Xi’s Anti-Corruption Drive Hurting in the Trenches

This NPR report rings so true.

http://www.npr.org/blogs/parallels/2014/12/24/372903025/chinas-fierce-anti-corruption-crackdown-an-insiders-view

This official Wang interviewed in the report is a real cynical SOB with no loyalties or ideals so long as the gravy train keeps on coming.  His example is not a-typical at all.  Corruption in China can be deemed “collective or institutional” – the higher-ups accept large bribes, embezzle, and otherwise accumulate massive wealth while in addition to petty graft of their own, some of the largesse trickles down to the lower ranks in various form of perks – end-of-the-year bonuses of course but also food and other hampers/coupons, gift cards, club memberships, banquets, organized vacations, you name it.

The gifts and bonuses received by the underlings and lower rung staff can’t be considered corruption per se since they come out of company profits/budgets.  But, because they often significantly augment incomes, the vast majority of officials take a blind eye to the goings-on up top.  That’s why it is so rare for whistleblowers to sound alarm bells in China – because everybody gets something.  Officials often comment on whether a company/organization “generates much oil and water (benefits)”.

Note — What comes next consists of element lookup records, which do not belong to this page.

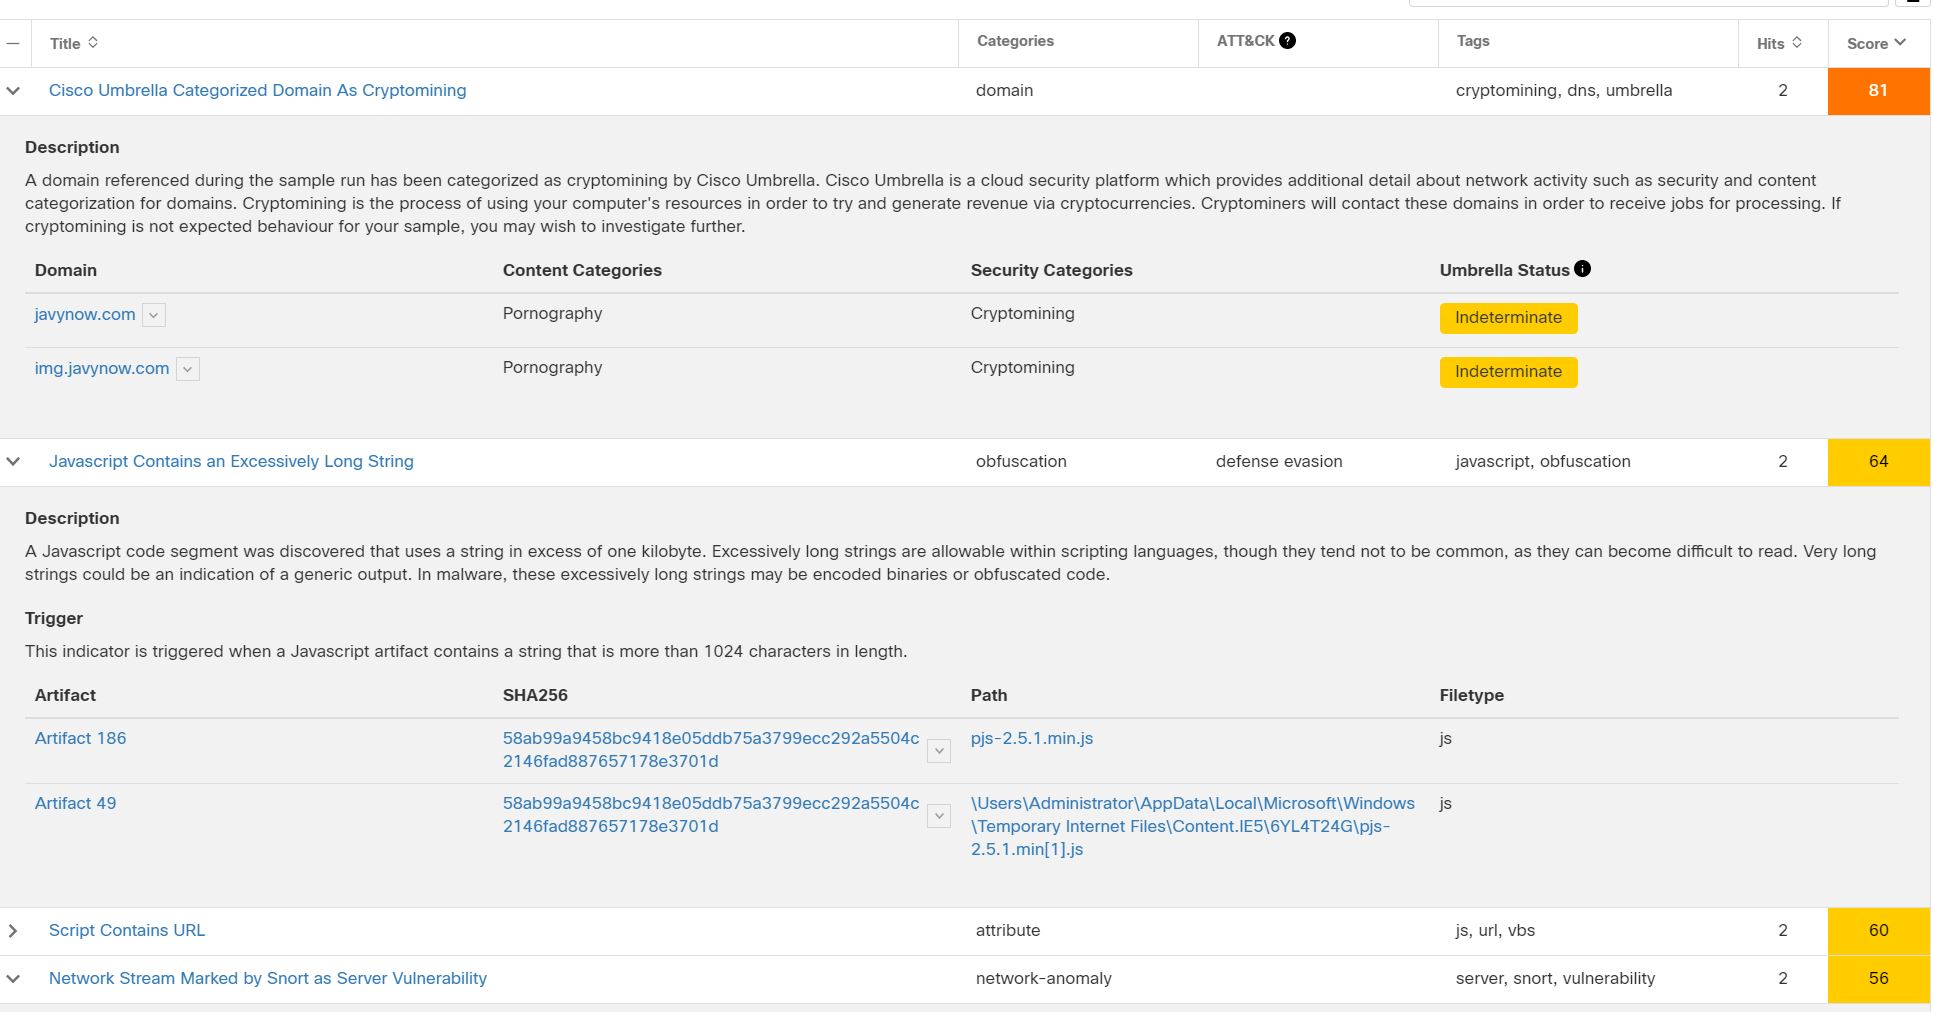Sort table by Hits column
Image resolution: width=1933 pixels, height=1012 pixels.
pyautogui.click(x=1797, y=43)
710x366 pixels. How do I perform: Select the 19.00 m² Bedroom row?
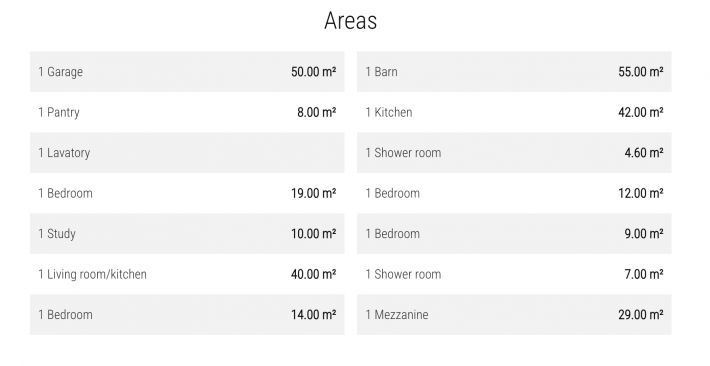click(x=187, y=193)
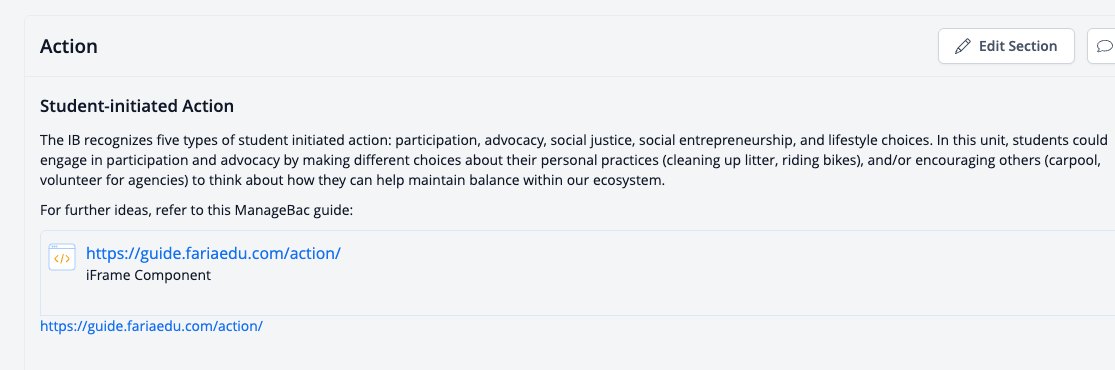The height and width of the screenshot is (370, 1115).
Task: Click the "For further ideas" sentence
Action: point(196,211)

Xi’s anti-corruption campaign is hurting where it counts – not only squeezing and nabbing the direct graft-takers high and low but hitting those in the trenches who have benefitted from the old system.  It’s creating a “new normal” in the behavior of officialdom, that they cannot expect the gravy train to run forever.  That’s why it’s called “catching the tigers and swatting the flies” and “killing the chicken to show the monkeys”.